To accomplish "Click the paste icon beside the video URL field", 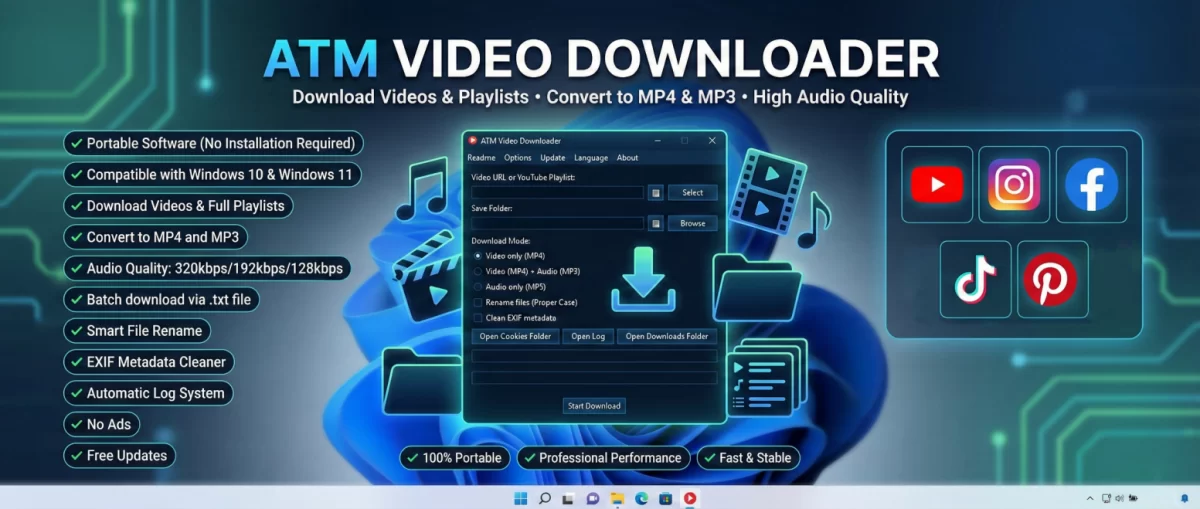I will click(655, 193).
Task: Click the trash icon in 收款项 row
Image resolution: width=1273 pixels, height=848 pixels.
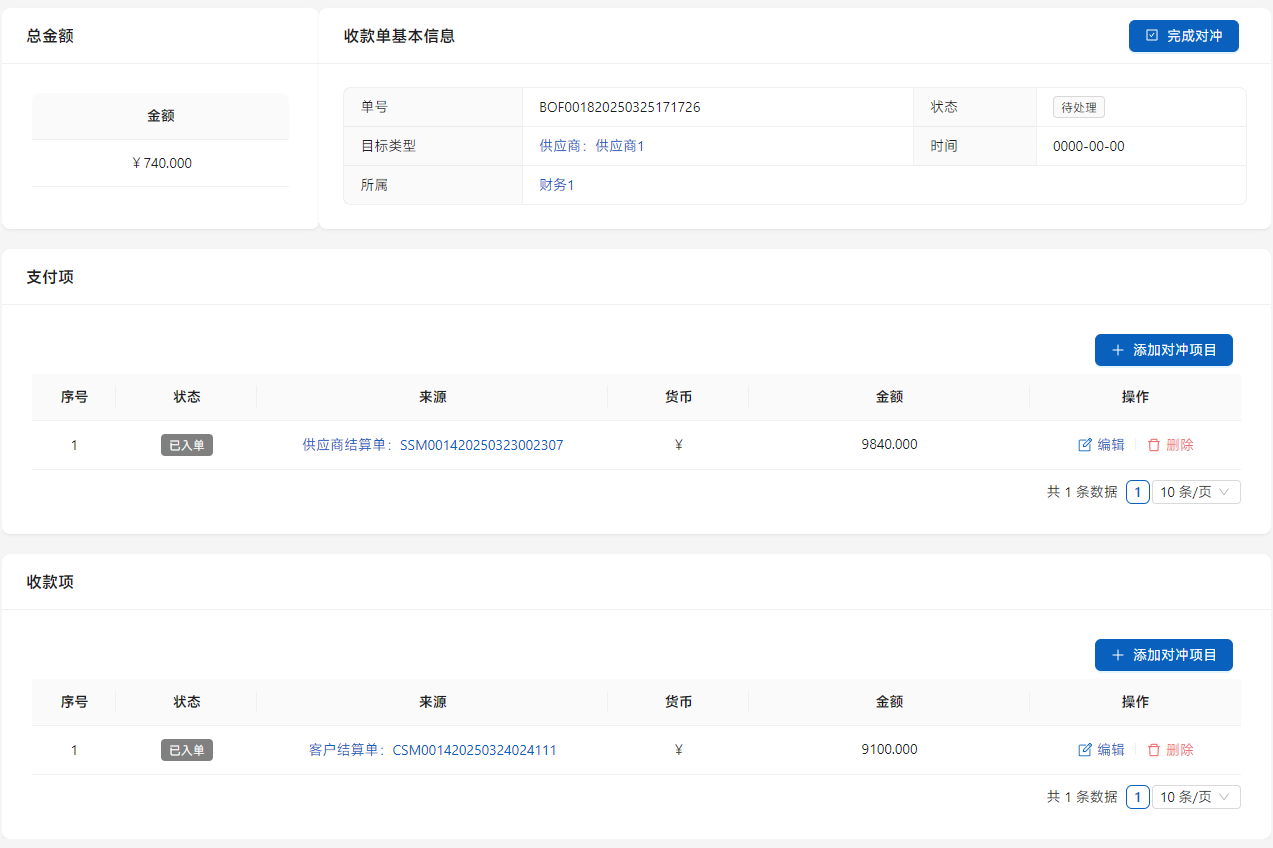Action: click(x=1154, y=750)
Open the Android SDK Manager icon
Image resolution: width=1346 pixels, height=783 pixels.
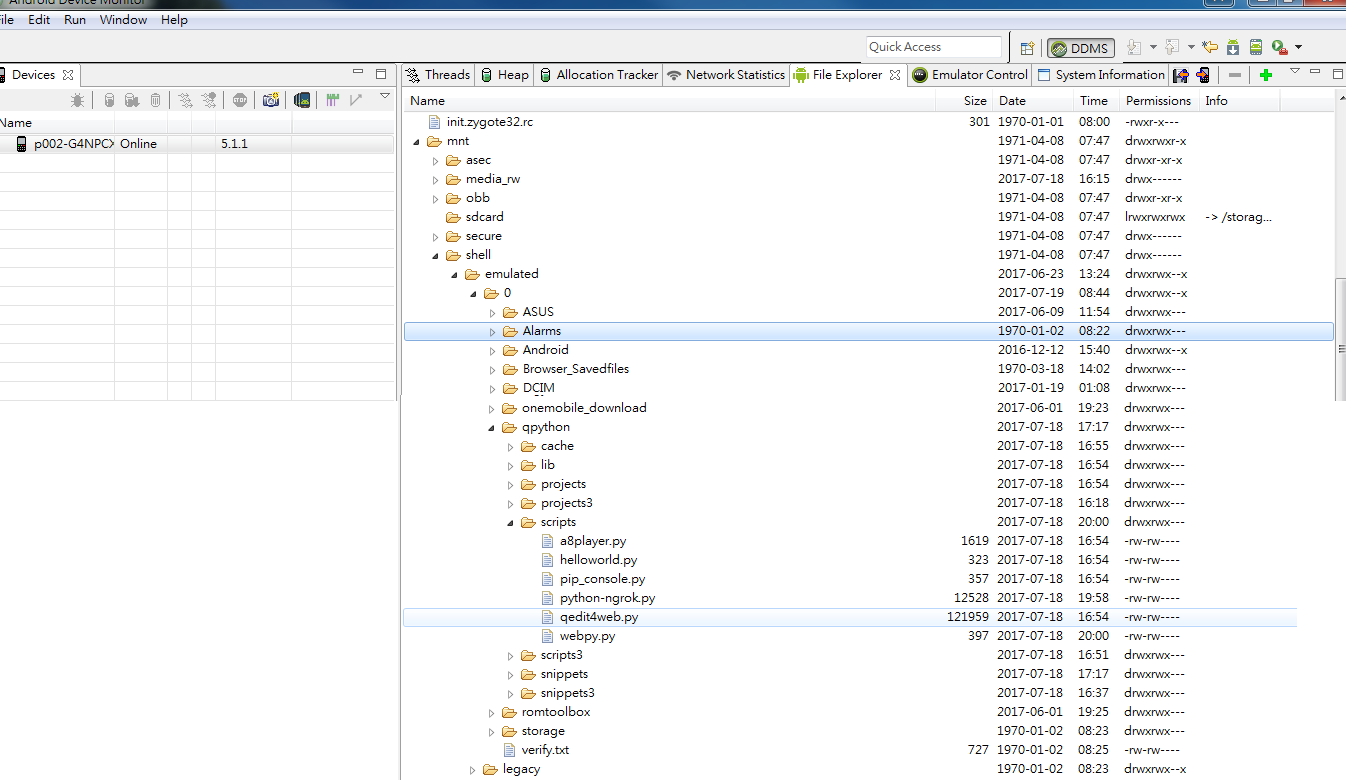pyautogui.click(x=1233, y=47)
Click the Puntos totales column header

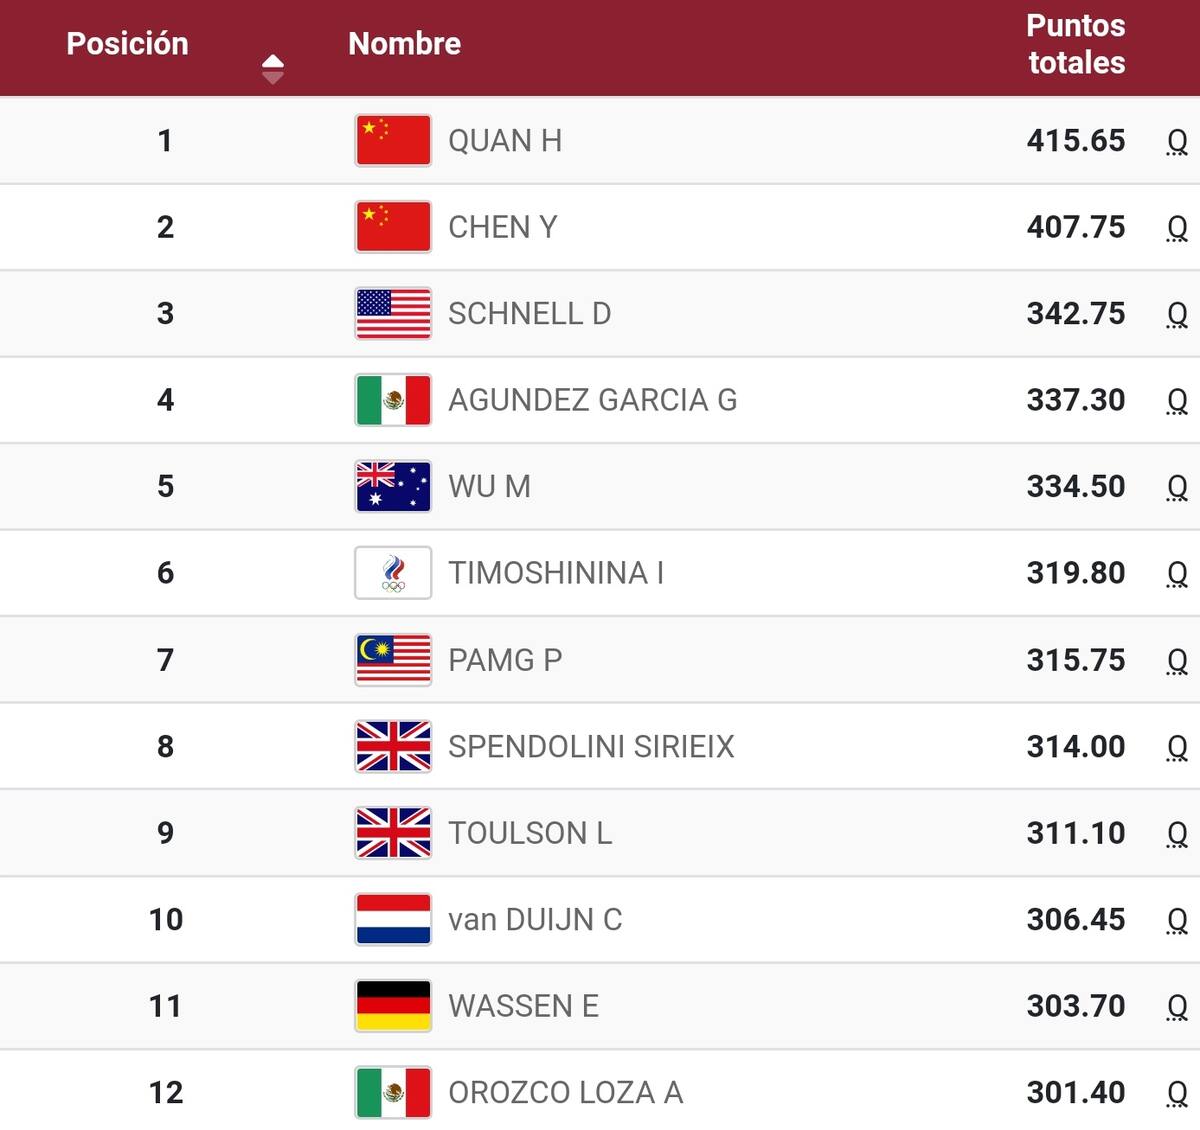(x=1076, y=44)
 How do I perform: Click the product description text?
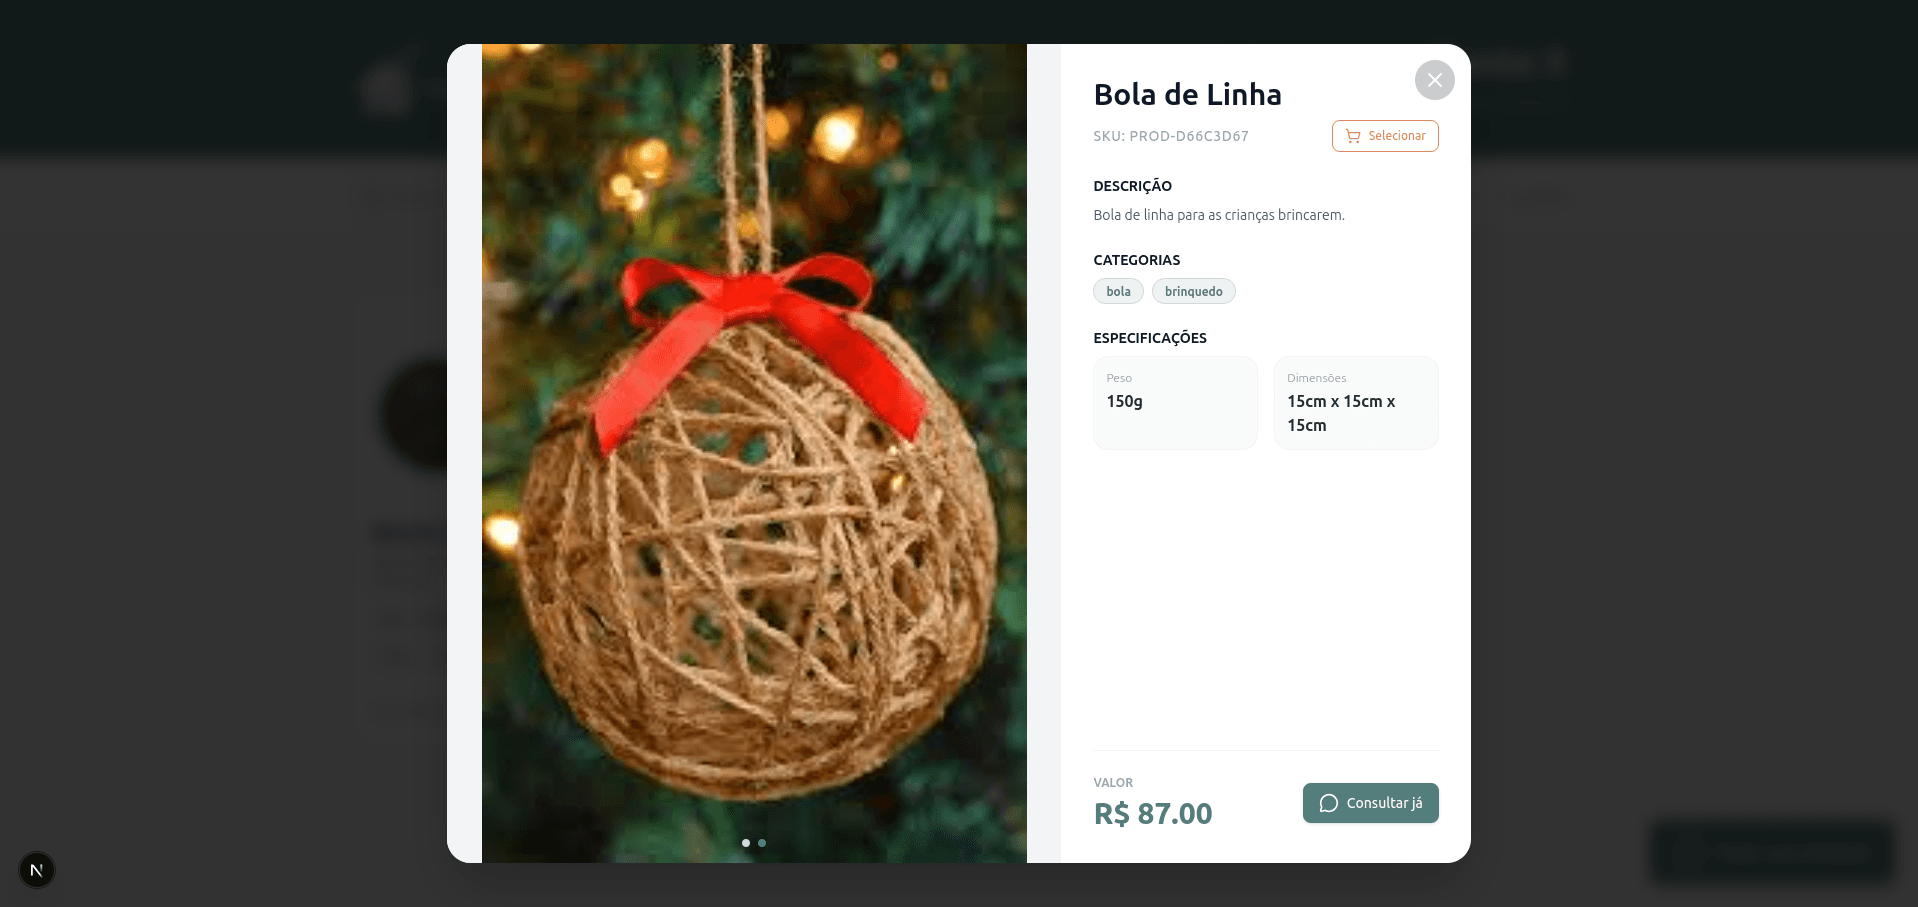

§ WORK INSTRUCTIONS
Each line from the one that holds "Click the Puntos totales column header" through the end of the material should be repeated exactly, and nothing more. Leave out any picture.

§ WRITTEN ANSWER
Click the Puntos totales column header

(x=1076, y=44)
 How do I perform: Click the product description text?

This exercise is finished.